The knowledge of organic chemistry and growth in the pharmaceutical field have led toward the discovery of synthetic medicine but have also impacted the side effects and the high cost as a negative image of these discovered drugs. This ultimately has attracted the health-promoting effects of the natural products to be used as medicinal products (Cvetanović et al., 2018). Many plants having culinary uses have been detailed scientifically against worldwide common diseases like diabetes mellitus (DM), Alzheimer's, and cancer, owing to their medicinal properties. Nowadays, it is the need for such drugs that are safer to use in long-term therapy for these diseases without severe side effects (Mocan et al., 2016). Researchers have focused on developing a scientific rationale among the medicinal or dietary effects and chemical constituents of plants having traditional medicinal uses. There is a particular emphasis on such plants exhibiting antioxidant activities, as these plants are reported to have a lower risk of degenerative diseases, including cardiovascular disorders and cancer (Pérez-Jiménez et al., 2008). Researchers are exploiting an easy and cost-effective tactic toward the selection of medicinal plants by studying their traditional folklore uses among different ethnic groups, which is then followed up by their in-vitro and in-vivo tests or biological validation, leading toward the discovery of novel bioactive molecules. These biologically active molecules are further studied and modified to be used as therapeutic moieties (McRae et al., 2007).

Oxidative stress is caused by the generation of highly reactive oxygen species, which plays a key role in the pathogenesis of many physiological illnesses, including cell injury, cancer, and hepatic, cardiac, neurological, and renal problems (Oladejo et al., 2019). As a result of increased susceptibility of humans to various forms of lethal diseases, there has been a globally emerging trend toward the use of medicinal and nutritional plants as therapeutic antioxidants. In fact, an inverse relationship has been demonstrated between the dietary intake of antioxidant-rich medicinal plants and the prevalence of human diseases (Mahomoodally et al., 2021).

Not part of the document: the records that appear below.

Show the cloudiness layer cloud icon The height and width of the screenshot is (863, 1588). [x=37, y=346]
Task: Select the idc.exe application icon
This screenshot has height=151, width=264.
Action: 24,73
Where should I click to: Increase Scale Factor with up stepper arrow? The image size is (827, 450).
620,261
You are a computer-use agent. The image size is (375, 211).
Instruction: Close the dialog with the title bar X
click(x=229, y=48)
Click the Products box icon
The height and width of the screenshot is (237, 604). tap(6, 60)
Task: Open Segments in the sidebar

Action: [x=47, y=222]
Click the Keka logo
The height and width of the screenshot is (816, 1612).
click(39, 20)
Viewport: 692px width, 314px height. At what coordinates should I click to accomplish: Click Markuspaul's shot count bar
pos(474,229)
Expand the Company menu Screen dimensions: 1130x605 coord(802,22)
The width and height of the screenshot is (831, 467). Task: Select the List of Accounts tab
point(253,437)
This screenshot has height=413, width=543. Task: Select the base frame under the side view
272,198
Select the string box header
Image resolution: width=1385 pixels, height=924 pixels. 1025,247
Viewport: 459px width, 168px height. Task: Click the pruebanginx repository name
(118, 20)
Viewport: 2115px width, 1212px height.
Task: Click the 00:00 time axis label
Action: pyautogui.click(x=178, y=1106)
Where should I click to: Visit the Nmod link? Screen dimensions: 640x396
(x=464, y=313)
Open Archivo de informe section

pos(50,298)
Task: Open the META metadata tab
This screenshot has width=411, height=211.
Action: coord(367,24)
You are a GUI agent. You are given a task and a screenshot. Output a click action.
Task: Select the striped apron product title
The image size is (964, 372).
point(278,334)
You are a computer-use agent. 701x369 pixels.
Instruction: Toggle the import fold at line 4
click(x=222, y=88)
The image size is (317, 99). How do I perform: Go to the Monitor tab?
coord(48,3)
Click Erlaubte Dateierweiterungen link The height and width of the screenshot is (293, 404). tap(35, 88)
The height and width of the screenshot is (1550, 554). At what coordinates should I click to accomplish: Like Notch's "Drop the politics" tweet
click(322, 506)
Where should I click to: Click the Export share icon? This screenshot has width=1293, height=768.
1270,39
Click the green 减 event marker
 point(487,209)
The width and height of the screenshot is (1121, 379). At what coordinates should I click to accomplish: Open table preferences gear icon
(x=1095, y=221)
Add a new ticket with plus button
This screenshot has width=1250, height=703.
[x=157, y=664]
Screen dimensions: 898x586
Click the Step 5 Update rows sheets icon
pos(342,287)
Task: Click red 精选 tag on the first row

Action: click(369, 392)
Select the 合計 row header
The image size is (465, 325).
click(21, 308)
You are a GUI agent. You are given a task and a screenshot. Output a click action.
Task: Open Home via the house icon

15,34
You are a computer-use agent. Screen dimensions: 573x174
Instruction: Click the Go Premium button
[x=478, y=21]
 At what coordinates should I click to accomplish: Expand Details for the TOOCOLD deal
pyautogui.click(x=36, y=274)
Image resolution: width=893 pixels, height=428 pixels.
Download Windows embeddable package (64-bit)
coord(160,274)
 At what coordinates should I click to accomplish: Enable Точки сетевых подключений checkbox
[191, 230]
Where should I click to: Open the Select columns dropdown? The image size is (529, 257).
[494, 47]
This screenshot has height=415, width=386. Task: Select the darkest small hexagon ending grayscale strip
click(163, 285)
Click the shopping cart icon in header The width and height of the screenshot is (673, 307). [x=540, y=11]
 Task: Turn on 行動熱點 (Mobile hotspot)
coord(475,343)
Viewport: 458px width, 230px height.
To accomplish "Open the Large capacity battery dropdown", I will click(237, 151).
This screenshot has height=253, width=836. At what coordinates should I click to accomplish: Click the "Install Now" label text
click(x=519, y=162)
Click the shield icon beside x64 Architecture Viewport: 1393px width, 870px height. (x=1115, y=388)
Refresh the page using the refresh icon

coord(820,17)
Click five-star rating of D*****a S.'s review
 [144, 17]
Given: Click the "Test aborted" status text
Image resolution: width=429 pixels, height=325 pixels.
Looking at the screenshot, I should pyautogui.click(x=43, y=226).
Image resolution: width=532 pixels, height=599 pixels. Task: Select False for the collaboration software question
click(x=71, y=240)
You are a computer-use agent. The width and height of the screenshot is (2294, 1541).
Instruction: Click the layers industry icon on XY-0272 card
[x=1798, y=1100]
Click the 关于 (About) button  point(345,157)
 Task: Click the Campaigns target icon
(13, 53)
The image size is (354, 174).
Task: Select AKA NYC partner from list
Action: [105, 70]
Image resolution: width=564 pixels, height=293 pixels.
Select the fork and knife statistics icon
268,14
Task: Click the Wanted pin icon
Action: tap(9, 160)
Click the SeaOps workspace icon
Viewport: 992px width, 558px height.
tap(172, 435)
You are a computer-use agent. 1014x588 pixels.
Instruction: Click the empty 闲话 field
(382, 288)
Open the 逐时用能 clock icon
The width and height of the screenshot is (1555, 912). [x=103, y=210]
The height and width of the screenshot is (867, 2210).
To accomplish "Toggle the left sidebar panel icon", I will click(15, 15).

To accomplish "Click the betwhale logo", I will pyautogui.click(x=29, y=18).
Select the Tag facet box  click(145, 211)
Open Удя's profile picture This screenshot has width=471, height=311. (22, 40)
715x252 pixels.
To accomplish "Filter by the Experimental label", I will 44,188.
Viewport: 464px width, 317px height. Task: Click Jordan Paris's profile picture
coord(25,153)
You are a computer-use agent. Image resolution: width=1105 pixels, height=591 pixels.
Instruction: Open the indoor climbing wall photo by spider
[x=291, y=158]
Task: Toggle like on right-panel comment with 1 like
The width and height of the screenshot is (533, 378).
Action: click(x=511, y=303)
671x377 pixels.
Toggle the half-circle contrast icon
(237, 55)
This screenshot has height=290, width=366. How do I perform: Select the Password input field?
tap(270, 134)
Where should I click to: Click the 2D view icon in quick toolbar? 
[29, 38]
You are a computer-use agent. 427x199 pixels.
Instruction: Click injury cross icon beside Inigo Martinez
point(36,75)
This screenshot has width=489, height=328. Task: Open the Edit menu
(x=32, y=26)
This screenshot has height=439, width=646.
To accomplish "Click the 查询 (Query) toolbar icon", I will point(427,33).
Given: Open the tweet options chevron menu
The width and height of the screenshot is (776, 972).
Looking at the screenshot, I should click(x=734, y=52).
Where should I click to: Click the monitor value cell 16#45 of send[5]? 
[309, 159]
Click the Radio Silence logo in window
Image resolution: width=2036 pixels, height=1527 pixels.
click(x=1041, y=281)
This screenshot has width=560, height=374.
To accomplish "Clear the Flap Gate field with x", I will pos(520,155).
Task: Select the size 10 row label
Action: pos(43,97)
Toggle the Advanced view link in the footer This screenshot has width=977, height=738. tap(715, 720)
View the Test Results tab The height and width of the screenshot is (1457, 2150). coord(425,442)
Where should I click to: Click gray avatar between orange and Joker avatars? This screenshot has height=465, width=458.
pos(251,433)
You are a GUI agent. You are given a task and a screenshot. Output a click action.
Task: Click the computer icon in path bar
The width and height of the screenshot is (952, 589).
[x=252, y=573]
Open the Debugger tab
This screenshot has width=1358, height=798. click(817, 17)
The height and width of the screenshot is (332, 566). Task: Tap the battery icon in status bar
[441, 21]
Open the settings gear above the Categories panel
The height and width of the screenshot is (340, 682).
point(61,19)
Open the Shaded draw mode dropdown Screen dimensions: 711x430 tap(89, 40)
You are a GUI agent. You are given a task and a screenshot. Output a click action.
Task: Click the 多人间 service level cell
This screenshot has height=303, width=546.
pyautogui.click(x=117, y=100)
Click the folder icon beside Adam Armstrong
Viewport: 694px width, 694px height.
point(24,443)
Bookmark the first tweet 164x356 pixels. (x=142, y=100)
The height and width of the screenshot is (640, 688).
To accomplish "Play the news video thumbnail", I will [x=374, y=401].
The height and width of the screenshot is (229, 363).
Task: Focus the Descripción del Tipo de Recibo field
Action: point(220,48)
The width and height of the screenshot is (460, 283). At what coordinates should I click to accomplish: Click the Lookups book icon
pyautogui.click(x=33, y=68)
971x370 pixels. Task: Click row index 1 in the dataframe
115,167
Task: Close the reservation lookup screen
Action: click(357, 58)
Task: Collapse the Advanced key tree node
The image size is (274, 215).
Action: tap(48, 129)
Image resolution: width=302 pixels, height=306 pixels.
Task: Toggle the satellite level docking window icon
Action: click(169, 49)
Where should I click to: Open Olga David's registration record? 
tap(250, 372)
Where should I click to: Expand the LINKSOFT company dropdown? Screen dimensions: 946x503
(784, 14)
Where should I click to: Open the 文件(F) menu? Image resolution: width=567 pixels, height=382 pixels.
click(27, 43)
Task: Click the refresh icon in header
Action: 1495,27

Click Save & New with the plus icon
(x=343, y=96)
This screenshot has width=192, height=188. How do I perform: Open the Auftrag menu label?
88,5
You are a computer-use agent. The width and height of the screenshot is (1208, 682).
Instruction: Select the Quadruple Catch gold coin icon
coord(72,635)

Sphaeranthus indicus L. (Asteraceae) is a strongly scented, branched, and annual erect, with branched tapering roots, medicinal herb widely distributed throughout the continents of Australia and Asia (Vikani et al., 2008). This plant has traditional uses against several ailments, for example, dried and powdered leaves of S. indicus are useful in the treatment of chronic skin diseases, urethral discharges, and jaundice (Saidapur, 1978). The extract of this plant is diuretic, styptic, and is believed to be beneficial against gastric and liver disorders (Chadha, 1976). Seeds and roots are used as anthelmintic and stomachic (Said and Kenawy, 1956). This plant is also believed to be used for skin disorders as a blood purifier (Kirtikar and Basu, 1918). The extract of this plant is also reported to inhibit the activity of the hyaluronidase enzyme and also possesses antibacterial activity (Lichtenbelt et al., 1998). The phytochemical analysis conducted on this plant has revealed the presence of flavonoids, carbohydrates, mucilage, alkaloids, and gums (Kokate, 1986). Another study has shown that it contains sesquiterpenes possessing anti-inflammatory and immune-stimulating activities (Sadaf et al., 2006). S. indicus has also been studied for its antimicrobial and antioxidant activities (Tandon and Gupta, 2020). Previously conducted review articles have highlighted the importance of this plant to have been used in various diseases, including epilepsy, mental illness, hemicrania, jaundice, hepatopathy, diabetes, leprosy, fever, pectoralgia, cough, gastropathy, hernia, hemorrhoids, helminthiasis, dyspepsia, and skin diseases, and have also discussed the important classes of phytochemicals present in this plant (Galani et al., 2010a; Makhija et al., 2011).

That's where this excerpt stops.